* _Texto dado_
◇ ◇ ◇ ◇ ◇ ◇ ◇
Dice de la muerte Diego de Torres Villarroel: "…Y es tan ceduña, que ni cetros respeta, ni caperuzas…" Es la edad, la mayor edad lo que busca la parca en estos días, en que esta peste blanca que nos envuelve e invade y que la ciencia llama de otra forma, anda dando guadañazos, por la amplia pradera de la vida. Sí, estadísticamente, dicen los que de esto van sabiendo algo que, a determinadas edades, el peligro de que este virus coronado le muerda a uno algo más que los talones de la vida es bastante fácil y hasta frecuente.

Nos han mandado a nuestro cuarto, solos, sin salir a la calle para nada, para que meditemos sobre lo que hemos hecho, o hemos dejado de hacer. Sí, es menester que meditemos, con tranquilidad y solvencia, sobre lo que nos está sucediendo. Porque saber, lo que se dice saber, nadie sabe nada de verdad, salvo numerar infectados, deducir los muertos, calcular los picos y contarlo todo -o sólo lo que convenga- desde los encumbrados atriles de La Moncloa.

Aún tengo -tenemos- en nuestra memoria, frágil, pero todavía útil la estampa idiota de una cabecera de manifestación enorme, absolutamente inútil, en la que, millares, con desprecio de la vida misma, se afanaban por sonreír y gritar frases, de esas que se dicen "hechas" para que se enterasen los bancos y los árboles de las avenidas madrileñas de que las mujeres son libres e iguales a los hombres. Cuando eso ya lo sabíamos.
◇ ◇ ◇ ◇ ◇ ◇ ◇
* _Material proporcionado_
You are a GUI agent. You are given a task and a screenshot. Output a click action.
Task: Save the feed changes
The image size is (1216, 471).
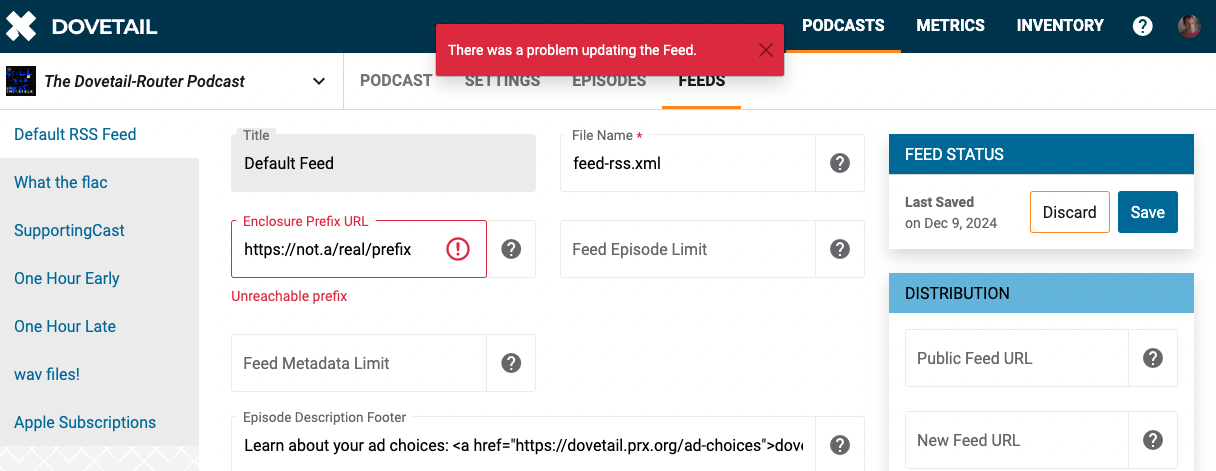point(1148,212)
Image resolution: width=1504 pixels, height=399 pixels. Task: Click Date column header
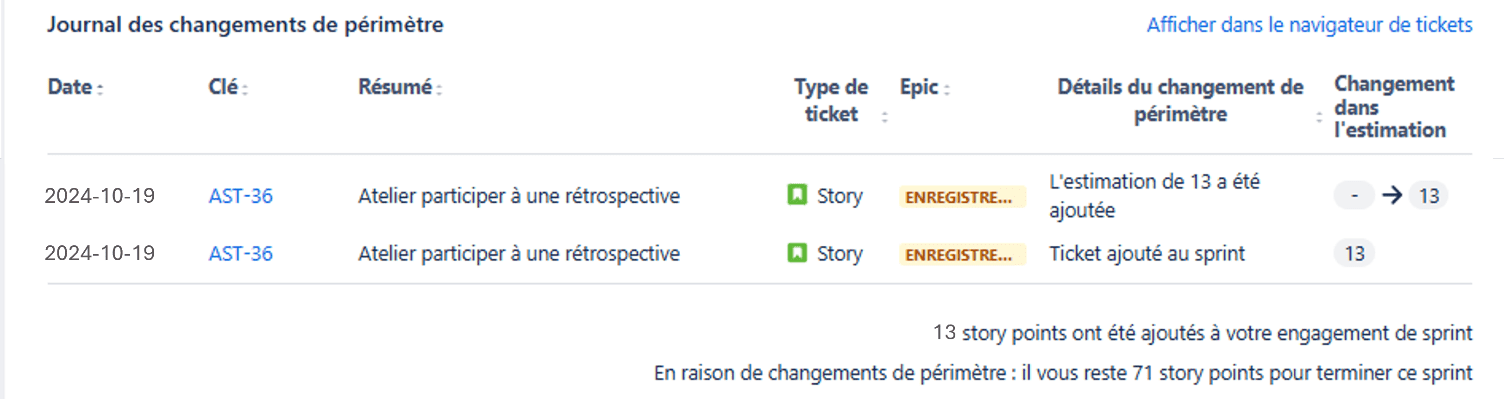tap(70, 88)
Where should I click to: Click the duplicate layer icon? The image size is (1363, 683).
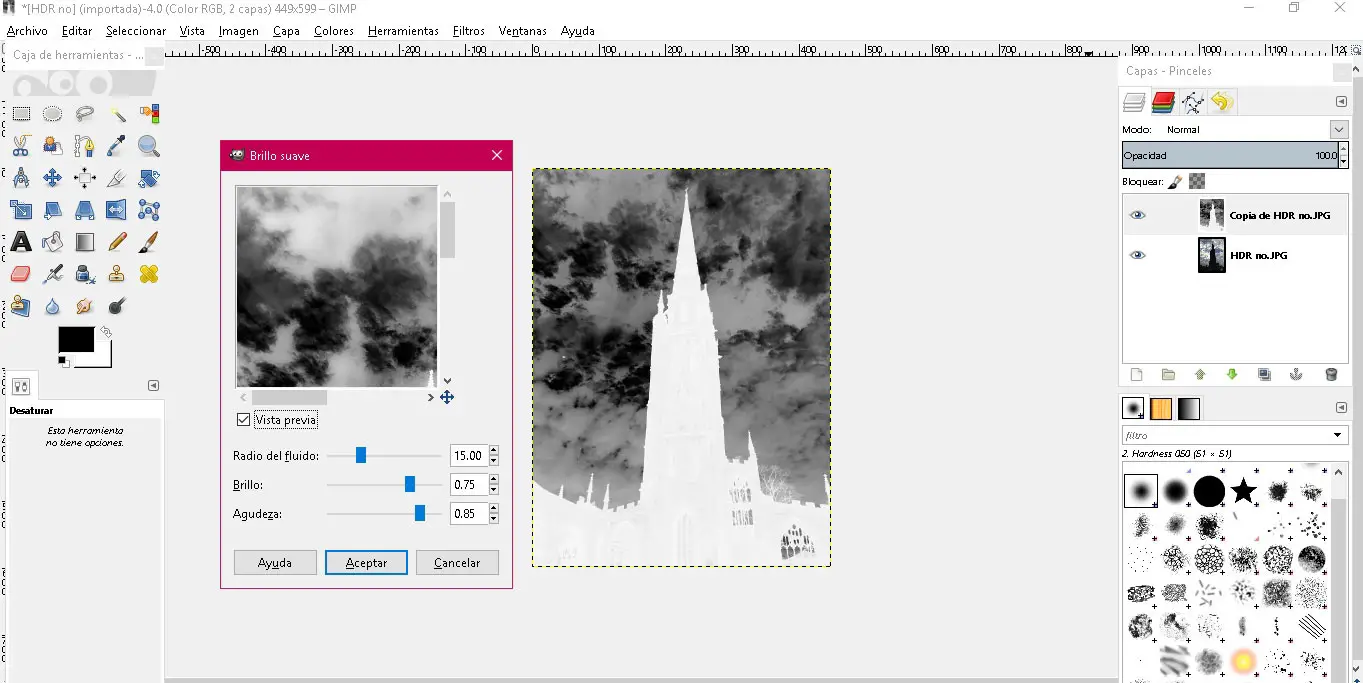coord(1264,375)
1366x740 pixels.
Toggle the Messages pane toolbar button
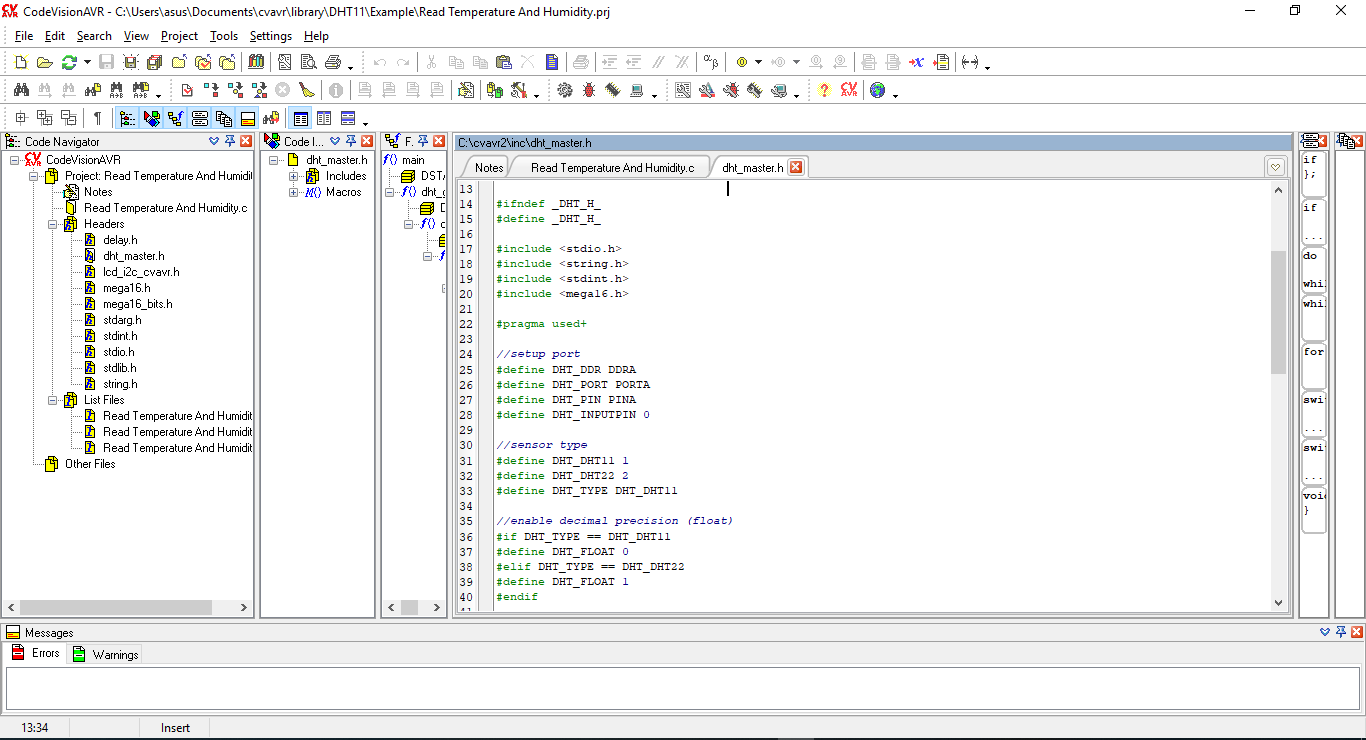247,118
◇ ◇ ◇ ◇ ◇ ◇ ◇
* _Lista de tareas_
A: Según el texto sobre la peste blanca, ¿qué es lo que busca la parca en estos días?
B: Devuelve sin cambios el fragmento del texto sobre la peste blanca que empieza con las palabras que contienen "Nos han mandado" y termina con "de La Moncloa.".
C: Prolonga el texto sobre la peste blanca a partir del punto en que se detiene.

* _Resultados por tarea_
A: La edad, la mayor edad.

B:
Nos han mandado a nuestro cuarto, solos, sin salir a la calle para nada, para que meditemos sobre lo que hemos hecho, o hemos dejado de hacer. Sí, es menester que meditemos, con tranquilidad y solvencia, sobre lo que nos está sucediendo. Porque saber, lo que se dice saber, nadie sabe nada de verdad, salvo numerar infectados, deducir los muertos, calcular los picos y contarlo todo -o sólo lo que convenga- desde los encumbrados atriles de La Moncloa.

C:
Yo hubiera preferido que gritasen, con voz profunda y convencimiento firme, que lo que de verdad desean es ser mejores, todos, las mujeres y los hombres. Y ahí estaban, vicepresidentas y ministras y esposas de presidente del Gobierno, mintiendo y sabiendo -porque ya lo sabían- lo que se nos venía encima. Ahora están, algunas, en hospitales -privados, por cierto, como sus hijos en colegios concertados. Hipócritas- tratando de despachar del organismo los estragos del perverso virus. Lo que de verdad lamento y ojalá se curen pronto.

Ahora a todos nos toca estar solos un tiempo. Sí, impuesta es la soledad del que al hospital acude, la del médico o la enfermera que le atiende y la del celador que, diligente, le traslada por los habitados pasillos del dolor y de la enfermedad desconocida, en ausencia de mínimas defensas de tela, en forma de máscaras o de batas que certeras armaduras puedan ser en la defensa de estas batallas, que a muchos hasta el sepulcro llevan.

Y solos, solos se quedan los viejos, ¡pobres!, después de tanta lucha, rodeados por la muerte. Aquellos niños de la guerra, los que crecieron en los tiempos del hambre y reconstruyeron trabajando, hasta ayer mismo, casi, por la tarde, este país de necios que, encumbrados, creyéndose sabios, con tanta torpeza nos gobiernan. ¿O no?